- VOS CONSIGNES
**a.** D'après le texte sur la présence de Dieu, quelle est la première raison pour laquelle il est difficile d'en parler dans ces situations ?
**b.** Recopiez tel quel, dans le texte sur la présence de Dieu, tout ce qui va de « Il est difficile » jusqu'à « la société, etc. ».

Il est difficile de parler de la présence de Dieu dans ces situations.

D’abord parce que ces situations sont très diverses. Il y a la diversité des personnes ayant mis fin à leur jours : suicide d’adolescents, suicide de jeunes, suicide d’adultes, suicide de personnes âgées, suicide de personnes malades, suicide de personnes ayant des fragilités psychologiques repérées, suicide de personnes ne présentant pas de fragilité psychologique manifestée,  suicide de personnes en instance de jugement ou en prison, suicide de hauts responsables de la société, etc.

Quant aux proches, ils sont très divers aussi : parents, enfants, époux ou fiancé ou compagnon, frères et sœurs, employeurs, collègues de travail, voisins d’immeuble ou de quartier, médecins, psychologues, etc.

Les chemins spirituels des uns et des autres sont très divers, en fonction de leur situation,  mais aussi de leur histoire et de leur originalité personnelle.

Le sujet est difficile aussi, parce qu’il s’agit d’une expérience spirituelle, difficile à identifier et à restituer.

- EXTRAIT DE DONNÉES
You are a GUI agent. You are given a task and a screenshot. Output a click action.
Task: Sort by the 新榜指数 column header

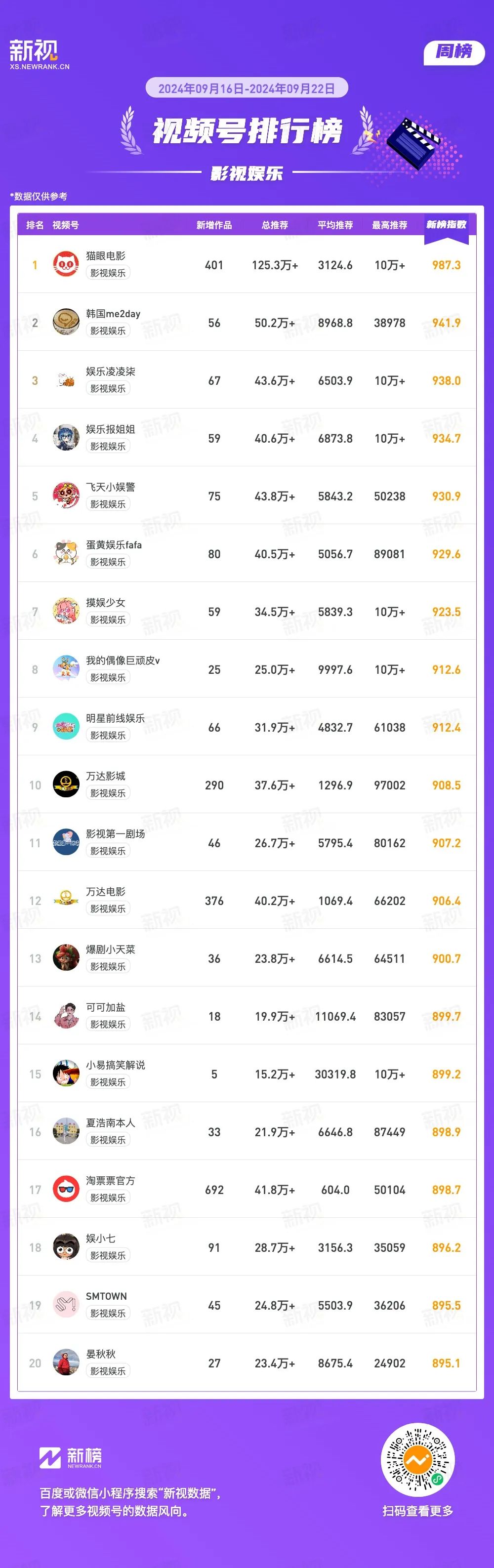[446, 225]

- RÉPONSES ATTENDUES
**a.** Parce que ces situations sont très diverses.

**b.**
Il est difficile de parler de la présence de Dieu dans ces situations.

D’abord parce que ces situations sont très diverses. Il y a la diversité des personnes ayant mis fin à leur jours : suicide d’adolescents, suicide de jeunes, suicide d’adultes, suicide de personnes âgées, suicide de personnes malades, suicide de personnes ayant des fragilités psychologiques repérées, suicide de personnes ne présentant pas de fragilité psychologique manifestée,  suicide de personnes en instance de jugement ou en prison, suicide de hauts responsables de la société, etc.